Treatment speed crucial to 1-year stroke survival

Article written by Bruce Sylvester

Door to thrombolytic “needle time” is crucial to 1-year survival in acute ischemic stroke, researchers reported on June 2, 2020 in JAMA/Journal of the American Medical Association.

“Among patients aged 65 years or older with acute ischemic stroke who were treated with tissue plasminogen activator [tPA], shorter door-to-needle times were associated with lower all-cause mortality and lower all-cause readmission at 1 year. These findings support efforts to shorten time to thrombolytic therapy, the authors said.

For this retrospective study, investigators enrolled Medicare (USA) beneficiaries aged 65 years who had been treated for acute ischemic stroke with intravenous tPA within 4.5 hours from the time they were reported to be well.

Primary outcomes were 1-year all-cause mortality, all-cause readmission, and the composite of all-cause mortality or readmission.

Among the 61,426 subjects, median age was 80 years, and 43.5% were male.

Median door-to-needle time was 65 minutes (range of 49-88 minutes).

Of the study population total, 48, 666 (79.2%) were treated with tPA and had door-to-needle times of longer than 45 minutes. When compared with those treated within 45 minutes, they had significantly higher all-cause mortality, 35.0% vs 30.8% at 1 year after treatment. They also had higher all-cause readmission (40.8% vs 38.4%) and higher all-cause mortality or readmission (56.0% vs 52.1%)
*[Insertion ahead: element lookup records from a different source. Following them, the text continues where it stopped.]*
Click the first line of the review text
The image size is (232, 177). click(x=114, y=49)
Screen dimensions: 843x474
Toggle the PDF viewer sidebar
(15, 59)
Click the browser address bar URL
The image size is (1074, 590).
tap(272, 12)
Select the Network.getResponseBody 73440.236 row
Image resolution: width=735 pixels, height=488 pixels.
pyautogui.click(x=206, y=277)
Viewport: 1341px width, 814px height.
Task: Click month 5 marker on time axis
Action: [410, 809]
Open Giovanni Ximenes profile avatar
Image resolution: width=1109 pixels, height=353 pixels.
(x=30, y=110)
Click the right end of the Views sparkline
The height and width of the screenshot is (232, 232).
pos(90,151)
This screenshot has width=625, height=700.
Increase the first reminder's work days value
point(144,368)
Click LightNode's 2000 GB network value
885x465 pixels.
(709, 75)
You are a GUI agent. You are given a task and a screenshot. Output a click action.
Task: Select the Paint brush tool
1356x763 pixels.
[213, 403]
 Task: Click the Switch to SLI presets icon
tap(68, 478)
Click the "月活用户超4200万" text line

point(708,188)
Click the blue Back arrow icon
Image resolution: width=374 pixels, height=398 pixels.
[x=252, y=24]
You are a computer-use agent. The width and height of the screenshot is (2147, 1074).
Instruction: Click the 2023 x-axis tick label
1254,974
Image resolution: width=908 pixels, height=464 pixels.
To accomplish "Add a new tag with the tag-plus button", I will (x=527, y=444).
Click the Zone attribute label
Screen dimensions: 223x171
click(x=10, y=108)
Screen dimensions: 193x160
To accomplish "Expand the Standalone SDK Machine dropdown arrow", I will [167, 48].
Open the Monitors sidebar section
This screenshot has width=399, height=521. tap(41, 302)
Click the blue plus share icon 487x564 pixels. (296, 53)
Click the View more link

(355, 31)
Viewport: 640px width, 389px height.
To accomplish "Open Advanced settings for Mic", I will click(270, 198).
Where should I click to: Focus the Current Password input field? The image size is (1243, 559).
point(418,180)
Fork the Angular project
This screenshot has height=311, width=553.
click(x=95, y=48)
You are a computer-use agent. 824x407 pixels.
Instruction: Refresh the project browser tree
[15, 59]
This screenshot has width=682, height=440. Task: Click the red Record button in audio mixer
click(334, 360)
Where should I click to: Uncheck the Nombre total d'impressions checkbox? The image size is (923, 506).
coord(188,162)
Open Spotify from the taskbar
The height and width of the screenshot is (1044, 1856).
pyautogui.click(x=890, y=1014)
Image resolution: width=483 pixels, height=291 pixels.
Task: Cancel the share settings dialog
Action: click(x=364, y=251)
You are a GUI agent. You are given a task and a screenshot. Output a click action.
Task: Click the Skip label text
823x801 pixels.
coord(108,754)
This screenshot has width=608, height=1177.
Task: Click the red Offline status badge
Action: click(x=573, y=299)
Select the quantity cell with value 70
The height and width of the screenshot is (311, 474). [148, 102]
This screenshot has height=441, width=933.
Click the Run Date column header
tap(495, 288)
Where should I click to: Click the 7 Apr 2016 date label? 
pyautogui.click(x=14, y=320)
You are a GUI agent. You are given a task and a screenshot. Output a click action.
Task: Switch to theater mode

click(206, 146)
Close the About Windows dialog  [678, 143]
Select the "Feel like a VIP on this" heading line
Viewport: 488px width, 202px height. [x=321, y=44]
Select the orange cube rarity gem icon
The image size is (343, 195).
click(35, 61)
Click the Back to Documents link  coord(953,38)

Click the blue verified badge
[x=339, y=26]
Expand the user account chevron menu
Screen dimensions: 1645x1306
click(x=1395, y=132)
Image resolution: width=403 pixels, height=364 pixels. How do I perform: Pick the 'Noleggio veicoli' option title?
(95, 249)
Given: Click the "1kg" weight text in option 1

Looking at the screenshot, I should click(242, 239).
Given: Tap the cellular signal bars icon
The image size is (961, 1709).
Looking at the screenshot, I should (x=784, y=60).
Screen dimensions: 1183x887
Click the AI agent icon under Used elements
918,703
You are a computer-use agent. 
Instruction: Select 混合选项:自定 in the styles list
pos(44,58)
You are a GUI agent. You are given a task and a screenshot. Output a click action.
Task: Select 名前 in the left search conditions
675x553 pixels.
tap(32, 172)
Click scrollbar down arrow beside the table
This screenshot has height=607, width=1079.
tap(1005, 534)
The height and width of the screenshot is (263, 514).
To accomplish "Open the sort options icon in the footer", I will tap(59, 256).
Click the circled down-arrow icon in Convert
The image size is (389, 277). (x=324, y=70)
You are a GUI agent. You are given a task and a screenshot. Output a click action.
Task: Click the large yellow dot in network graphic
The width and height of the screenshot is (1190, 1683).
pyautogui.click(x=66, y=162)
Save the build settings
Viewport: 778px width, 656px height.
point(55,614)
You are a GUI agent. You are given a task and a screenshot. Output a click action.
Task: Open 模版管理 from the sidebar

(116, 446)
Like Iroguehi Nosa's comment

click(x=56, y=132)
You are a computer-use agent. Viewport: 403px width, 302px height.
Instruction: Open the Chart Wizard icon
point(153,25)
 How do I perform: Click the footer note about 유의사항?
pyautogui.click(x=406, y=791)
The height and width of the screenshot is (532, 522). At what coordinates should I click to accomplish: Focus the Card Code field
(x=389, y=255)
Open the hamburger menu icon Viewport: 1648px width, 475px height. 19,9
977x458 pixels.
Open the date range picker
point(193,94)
Among 34,367 subjects (55.9%) treated with tPA with door-to-needle times of longer than 60 minutes, and when compared with those treated within 60 minutes, they had significantly higher all-cause mortality (35.8% vs 32.1%) at 1-year, higher all-cause readmission (41.3% vs 39.1%), and higher all-cause mortality or readmission (56.8% vs 53.1%)

Notably, the researchers reported that every 15-minute increase in door-to-needle times within 90 minutes after hospital arrival (but not after 90 minutes) was associated with higher all-cause mortality, with higher all-cause readmission and with higher all-cause mortality or readmission.

Writing in an Editor’s Note published simultaneously by JAMA, Christopher Muth, MD, a neurologist in Chicago and assistant professor at Rush University Medical Center, said that this new study fills a gap in current medical awareness, “by convincingly documenting the association between faster treatment with intravenous tPA and better long-term outcomes, including 1-year mortality. The findings are yet another reason for clinicians and health systems to design stroke services that can treat patients with acute ischemic stroke with thrombolytic therapy in a rapid fashion.”